Input
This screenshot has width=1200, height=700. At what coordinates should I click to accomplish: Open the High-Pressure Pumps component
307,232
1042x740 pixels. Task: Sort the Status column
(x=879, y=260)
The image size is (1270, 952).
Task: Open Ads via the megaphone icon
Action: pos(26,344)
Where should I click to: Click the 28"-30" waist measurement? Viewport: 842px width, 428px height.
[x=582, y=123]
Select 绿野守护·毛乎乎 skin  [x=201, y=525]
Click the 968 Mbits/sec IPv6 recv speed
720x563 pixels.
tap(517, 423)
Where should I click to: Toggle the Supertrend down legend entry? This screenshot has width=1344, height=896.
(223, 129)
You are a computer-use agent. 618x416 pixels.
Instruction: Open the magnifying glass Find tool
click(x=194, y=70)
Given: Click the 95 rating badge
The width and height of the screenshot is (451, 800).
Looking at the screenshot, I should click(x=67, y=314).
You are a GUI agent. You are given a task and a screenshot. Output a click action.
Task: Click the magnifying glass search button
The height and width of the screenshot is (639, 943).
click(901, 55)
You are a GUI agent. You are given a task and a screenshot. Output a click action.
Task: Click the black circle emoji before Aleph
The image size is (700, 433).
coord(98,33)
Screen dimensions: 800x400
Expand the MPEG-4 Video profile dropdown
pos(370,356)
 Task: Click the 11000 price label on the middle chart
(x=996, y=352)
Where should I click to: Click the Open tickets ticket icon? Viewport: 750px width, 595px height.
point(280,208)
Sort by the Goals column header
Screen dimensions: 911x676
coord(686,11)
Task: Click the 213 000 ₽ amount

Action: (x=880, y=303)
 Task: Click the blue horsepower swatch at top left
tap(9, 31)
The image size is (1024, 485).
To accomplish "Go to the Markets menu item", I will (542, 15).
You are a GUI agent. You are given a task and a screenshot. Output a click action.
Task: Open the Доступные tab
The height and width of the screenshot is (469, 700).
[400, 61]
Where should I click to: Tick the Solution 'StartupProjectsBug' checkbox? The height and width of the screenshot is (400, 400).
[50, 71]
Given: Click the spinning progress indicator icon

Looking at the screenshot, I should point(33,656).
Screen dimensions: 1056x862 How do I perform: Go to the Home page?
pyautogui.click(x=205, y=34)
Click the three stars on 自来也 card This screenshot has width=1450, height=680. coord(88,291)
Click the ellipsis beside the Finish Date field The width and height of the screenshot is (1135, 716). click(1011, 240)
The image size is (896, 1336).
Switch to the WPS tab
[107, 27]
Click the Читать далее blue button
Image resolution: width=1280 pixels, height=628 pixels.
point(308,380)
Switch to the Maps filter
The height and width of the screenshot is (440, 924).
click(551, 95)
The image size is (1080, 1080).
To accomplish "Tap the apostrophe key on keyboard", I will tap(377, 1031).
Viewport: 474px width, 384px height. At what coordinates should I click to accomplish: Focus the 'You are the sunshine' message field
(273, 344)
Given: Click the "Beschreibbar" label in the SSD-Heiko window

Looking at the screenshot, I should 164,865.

Instructions to follow
From the line containing "Task: Open the Доступные tab" to the last line of the records above, please write out every line exactly and add nothing.

Answer to this problem
Task: Open the Доступные tab
The height and width of the screenshot is (469, 700).
[400, 61]
Where should I click to: Tick the Solution 'StartupProjectsBug' checkbox? The height and width of the screenshot is (400, 400).
[50, 71]
Given: Click the spinning progress indicator icon

Looking at the screenshot, I should point(33,656).
Screen dimensions: 1056x862 How do I perform: Go to the Home page?
pyautogui.click(x=205, y=34)
Click the three stars on 自来也 card This screenshot has width=1450, height=680. coord(88,291)
Click the ellipsis beside the Finish Date field The width and height of the screenshot is (1135, 716). click(1011, 240)
The image size is (896, 1336).
Switch to the WPS tab
[107, 27]
Click the Читать далее blue button
Image resolution: width=1280 pixels, height=628 pixels.
point(308,380)
Switch to the Maps filter
The height and width of the screenshot is (440, 924).
click(551, 95)
The image size is (1080, 1080).
To accomplish "Tap the apostrophe key on keyboard", I will tap(377, 1031).
Viewport: 474px width, 384px height. At what coordinates should I click to accomplish: Focus the 'You are the sunshine' message field
(273, 344)
Given: Click the "Beschreibbar" label in the SSD-Heiko window

Looking at the screenshot, I should 164,865.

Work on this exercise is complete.